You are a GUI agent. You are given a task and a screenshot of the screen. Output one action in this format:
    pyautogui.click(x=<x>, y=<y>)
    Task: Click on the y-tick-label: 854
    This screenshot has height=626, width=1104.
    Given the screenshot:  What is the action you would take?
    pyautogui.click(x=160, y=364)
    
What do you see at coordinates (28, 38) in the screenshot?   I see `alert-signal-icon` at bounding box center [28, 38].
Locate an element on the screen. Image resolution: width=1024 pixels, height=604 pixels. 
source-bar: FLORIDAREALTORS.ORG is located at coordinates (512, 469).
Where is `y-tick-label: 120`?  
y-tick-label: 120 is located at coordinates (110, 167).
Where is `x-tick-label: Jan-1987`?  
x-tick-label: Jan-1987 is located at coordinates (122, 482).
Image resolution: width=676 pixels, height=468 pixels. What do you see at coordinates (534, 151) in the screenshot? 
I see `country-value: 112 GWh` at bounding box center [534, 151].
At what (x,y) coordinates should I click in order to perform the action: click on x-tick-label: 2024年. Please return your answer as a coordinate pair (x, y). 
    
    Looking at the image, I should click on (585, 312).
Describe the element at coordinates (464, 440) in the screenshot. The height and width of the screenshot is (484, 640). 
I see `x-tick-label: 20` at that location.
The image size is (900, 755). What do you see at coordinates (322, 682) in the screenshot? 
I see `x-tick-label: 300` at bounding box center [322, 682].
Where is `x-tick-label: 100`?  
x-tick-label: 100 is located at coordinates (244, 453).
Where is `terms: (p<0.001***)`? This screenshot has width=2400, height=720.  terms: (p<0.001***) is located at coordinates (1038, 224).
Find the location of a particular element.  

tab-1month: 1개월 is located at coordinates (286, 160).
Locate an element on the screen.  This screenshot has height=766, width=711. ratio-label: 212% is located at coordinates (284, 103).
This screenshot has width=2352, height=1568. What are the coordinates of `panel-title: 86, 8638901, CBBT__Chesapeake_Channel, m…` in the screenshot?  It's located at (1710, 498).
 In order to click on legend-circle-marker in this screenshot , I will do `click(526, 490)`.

•••••

Your goal: Copy every one of the lines above word for word, with no changes.

Response area:
You are a GUI agent. You are given a task and a screenshot of the screen. Output one action in this format:
    pyautogui.click(x=<x>, y=<y>)
    Task: Click on the y-tick-label: 854
    This screenshot has height=626, width=1104.
    Given the screenshot:  What is the action you would take?
    pyautogui.click(x=160, y=364)
    
What do you see at coordinates (28, 38) in the screenshot?   I see `alert-signal-icon` at bounding box center [28, 38].
Locate an element on the screen. Image resolution: width=1024 pixels, height=604 pixels. 
source-bar: FLORIDAREALTORS.ORG is located at coordinates (512, 469).
Where is `y-tick-label: 120`?  
y-tick-label: 120 is located at coordinates (110, 167).
Where is `x-tick-label: Jan-1987`?  
x-tick-label: Jan-1987 is located at coordinates (122, 482).
Image resolution: width=676 pixels, height=468 pixels. What do you see at coordinates (534, 151) in the screenshot? 
I see `country-value: 112 GWh` at bounding box center [534, 151].
At what (x,y) coordinates should I click in order to perform the action: click on x-tick-label: 2024年. Please return your answer as a coordinate pair (x, y). 
    
    Looking at the image, I should click on (585, 312).
Describe the element at coordinates (464, 440) in the screenshot. The height and width of the screenshot is (484, 640). 
I see `x-tick-label: 20` at that location.
The image size is (900, 755). What do you see at coordinates (322, 682) in the screenshot? 
I see `x-tick-label: 300` at bounding box center [322, 682].
Where is `x-tick-label: 100`?  
x-tick-label: 100 is located at coordinates (244, 453).
Where is `terms: (p<0.001***)`? This screenshot has width=2400, height=720.  terms: (p<0.001***) is located at coordinates (1038, 224).
Find the location of a particular element.  

tab-1month: 1개월 is located at coordinates (286, 160).
Locate an element on the screen.  This screenshot has height=766, width=711. ratio-label: 212% is located at coordinates (284, 103).
This screenshot has width=2352, height=1568. What are the coordinates of `panel-title: 86, 8638901, CBBT__Chesapeake_Channel, m…` in the screenshot?  It's located at (1710, 498).
 In order to click on legend-circle-marker in this screenshot , I will do `click(526, 490)`.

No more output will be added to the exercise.